# [Prompt]
When you reach the line in the data below that contains "You are a GUI", please start repeating lines exactly, and stop after the line that contains "Choose the colored bar chart icon", repeating nothing else.

# [Working data]
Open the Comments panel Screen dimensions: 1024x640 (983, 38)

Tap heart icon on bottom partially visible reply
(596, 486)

==

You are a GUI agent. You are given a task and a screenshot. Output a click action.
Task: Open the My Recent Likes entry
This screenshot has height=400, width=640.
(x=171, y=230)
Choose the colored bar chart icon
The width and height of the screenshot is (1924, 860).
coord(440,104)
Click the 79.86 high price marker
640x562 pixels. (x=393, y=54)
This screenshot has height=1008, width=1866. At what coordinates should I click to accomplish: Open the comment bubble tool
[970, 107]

# [Result]
You are a GUI agent. You are given a task and a screenshot. Output a click action.
Task: Open the My Recent Likes entry
This screenshot has height=400, width=640.
(x=171, y=230)
Choose the colored bar chart icon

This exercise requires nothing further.